How to Stay Out of PowerWhy liberal democrats are playing too fast and too loose with issues of war and peace"For too many liberals, all secret intelligence activities are "fruit," and bitter fruit at that. The government is presumed guilty of illegal electronic eavesdropping until proven innocent. This sort of civil-liberties fetishism is a hangover from the Vietnam era, when the Nixon Administration wildly exceeded all bounds of legality—spying on antiwar protesters and civil rights leaders...
"At the very least, the Administration should have acted, with alacrity, to update the federal intelligence laws to include the powerful new technologies developed by the NSA. But these concerns pale before the importance of the program. It would have been a scandal if the NSA had not been using these tools to track down the bad guys. There is evidence that the information harvested helped foil several plots and disrupt al-Qaeda operations...
"There is also evidence, according to U.S. intelligence officials, that since the New York Times broke the story, the terrorists have modified their behavior, hampering our efforts to keep track of them—but also, on the plus side, hampering their ability to communicate with one another."

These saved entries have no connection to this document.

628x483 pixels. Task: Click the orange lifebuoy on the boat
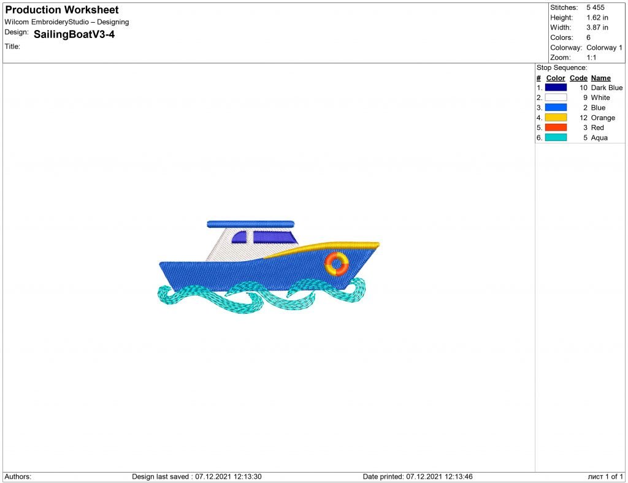pyautogui.click(x=337, y=262)
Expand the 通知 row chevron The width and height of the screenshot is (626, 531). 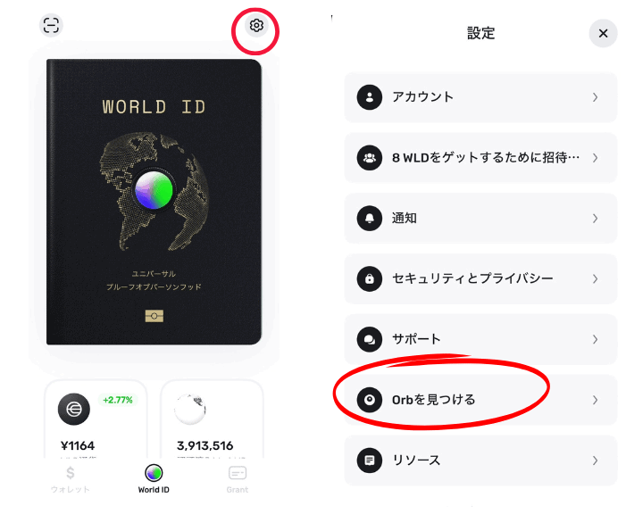click(595, 219)
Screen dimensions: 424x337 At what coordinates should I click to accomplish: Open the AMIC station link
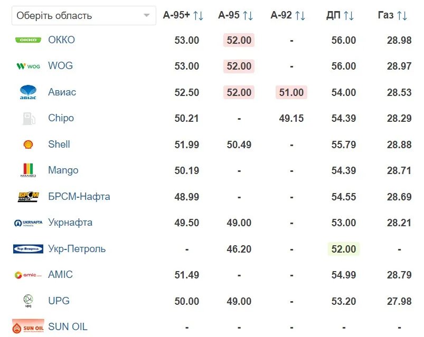click(60, 275)
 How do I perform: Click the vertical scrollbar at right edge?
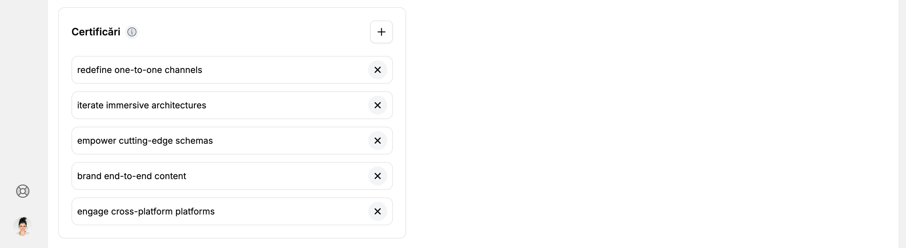pos(902,124)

"In fact, liberal Democrats are about as far from the American mainstream on these issues as Republicans were when they invaded the privacy of Terri Schiavo's family in the right-to-die case last year.
"But there is a difference. National security is a far more important issue, and
until the Democrats make clear that they will err on the side of aggressiveness in the war against al-Qaeda, they will probably not regain the majority in Congress or the country."